Indeed, both Democrats and Republicans are desperate for any edge at the polls, and they say they’ll be employing 21st-century data mining techniques in search of supporters from this ripe demographic that has little or no track record in politics. That means scouring local high school directories from Iowa to Florida, matching up data from public voter rolls with parents’ voting histories, and picking through whatever scant bits of consumer information are also available to help paint a sharper picture of the electorate.

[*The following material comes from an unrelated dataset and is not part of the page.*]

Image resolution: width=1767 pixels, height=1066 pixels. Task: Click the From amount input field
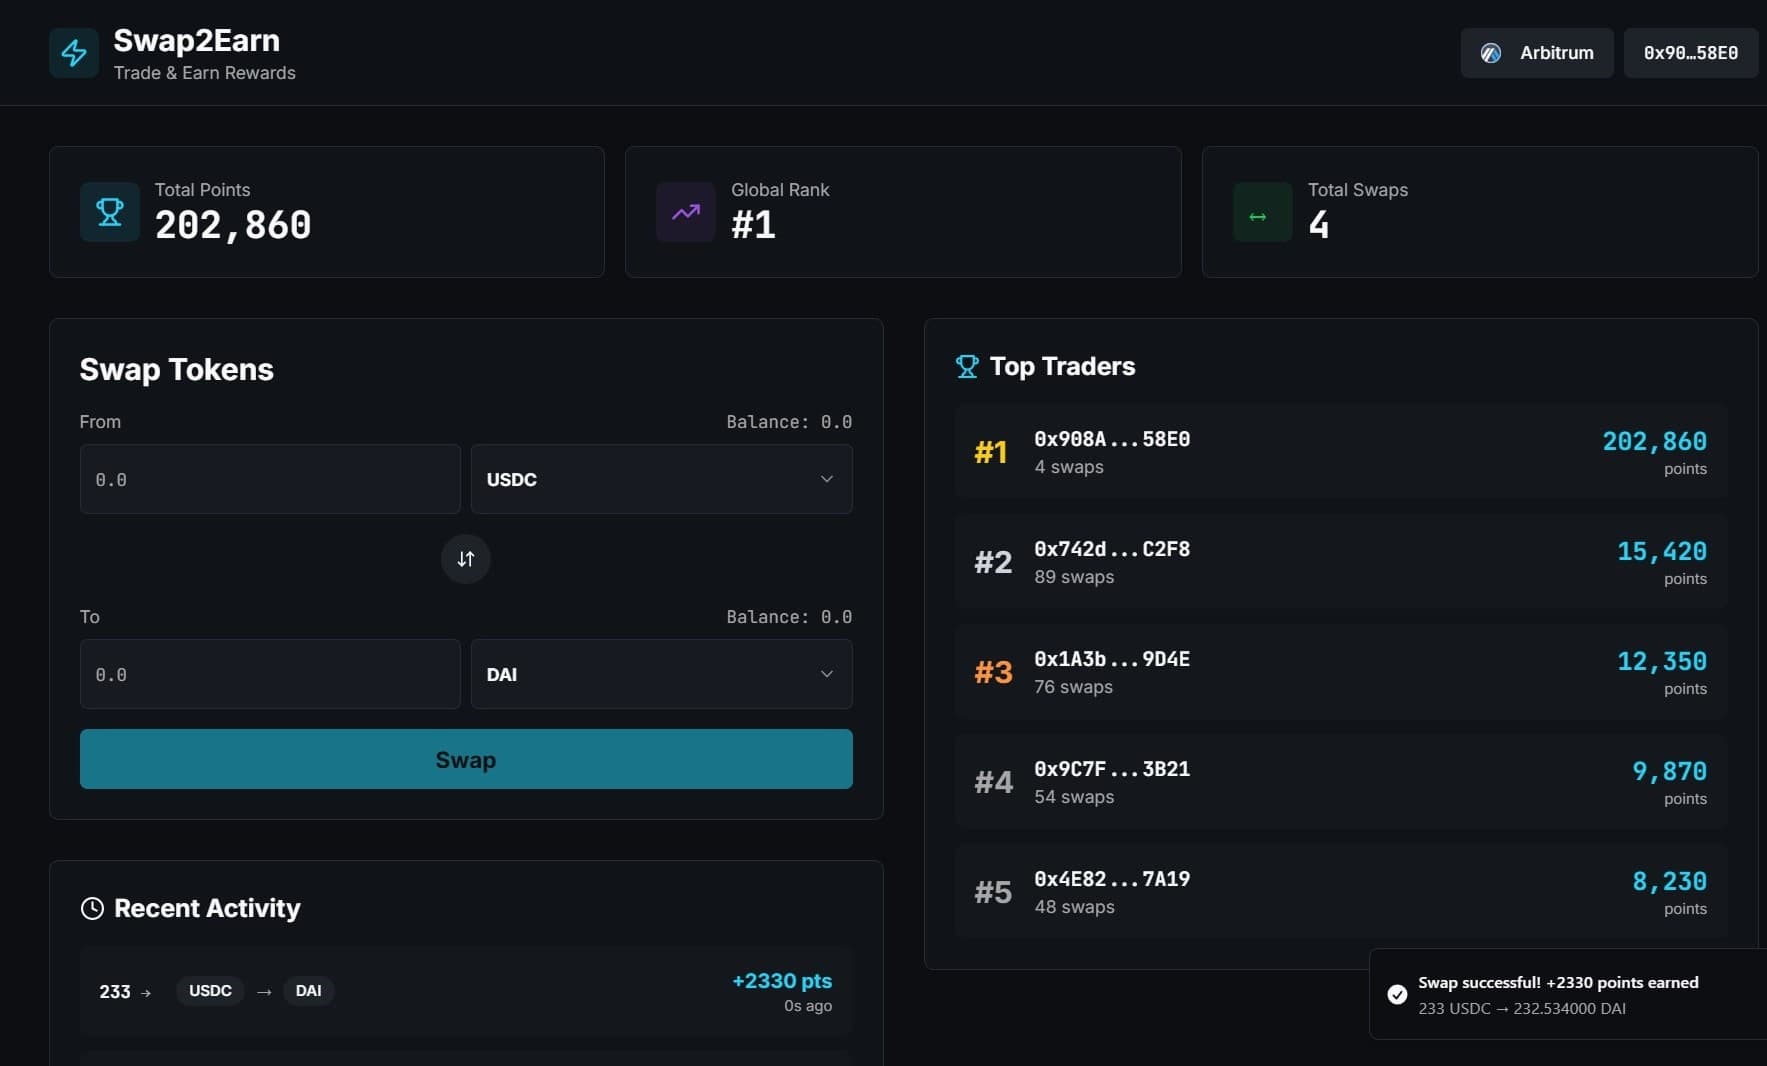pos(270,480)
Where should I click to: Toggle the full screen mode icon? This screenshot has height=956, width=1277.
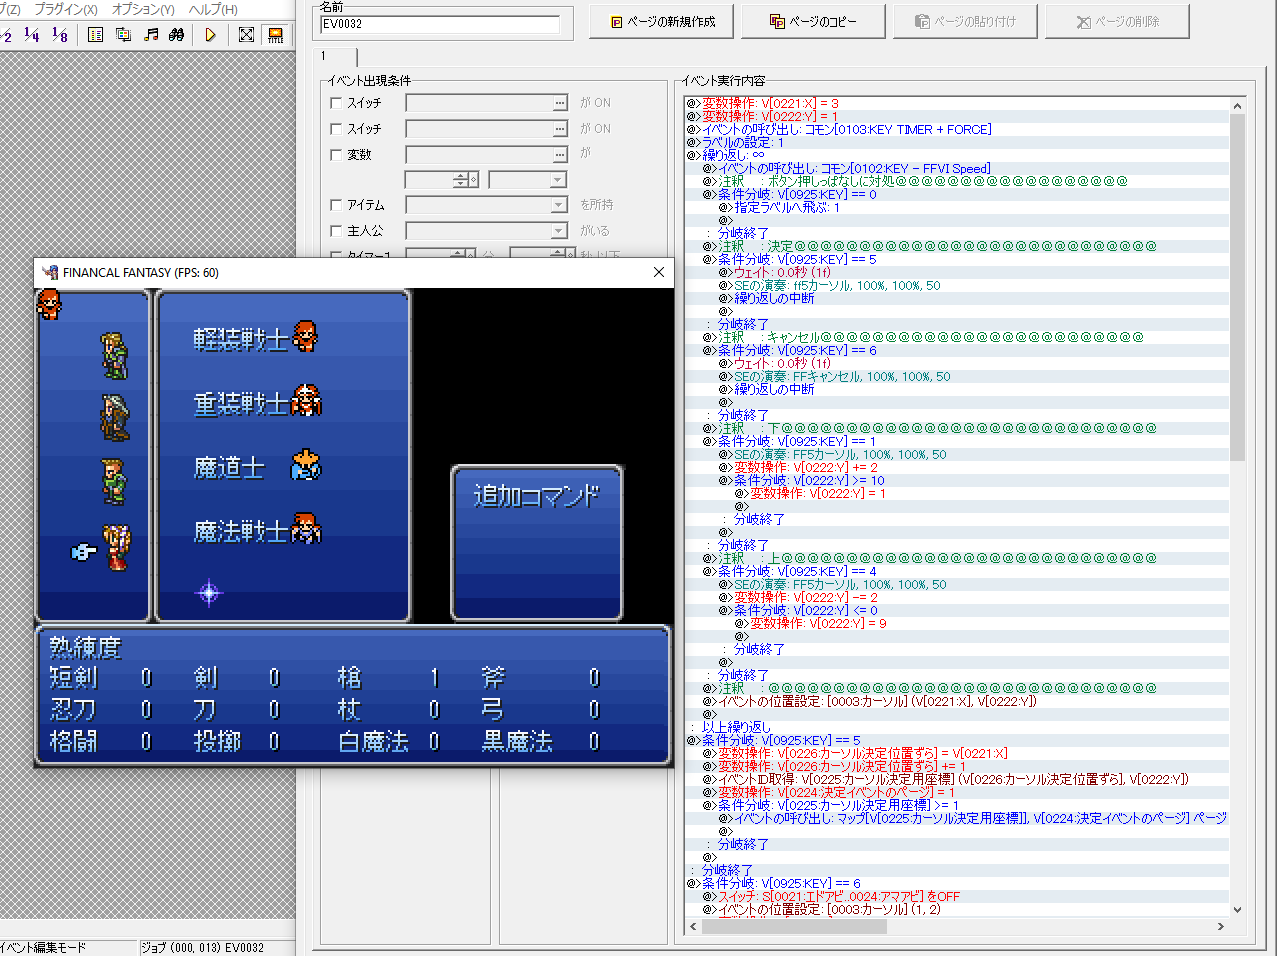pos(247,35)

Privacy activists and policymakers express deep qualms about letting political campaigns have free rein to target future voters before they’ve become legal adults. They say teenagers lack the proper context and experience to make sense of so many brass-knuckle attack ads on complicated issues ranging from the federal deficit to terrorism. Civic-minded efforts to encourage youth turnout can come close to crossing the line too, including a viral Rock the Vote video on which rapper Lil Jon said his reason for casting a ballot in 2014 was to legalize marijuana, and a Koch Brothers-affiliated Generation Opportunity commercial that used a particularly scary Uncle Sam mask to urge young women to opt out of Obamacare. Making data on young voters publicly available also opens them up not just to messages from Hillary Clinton and Jeb Bush, but from anyone else who wants to contact kids online.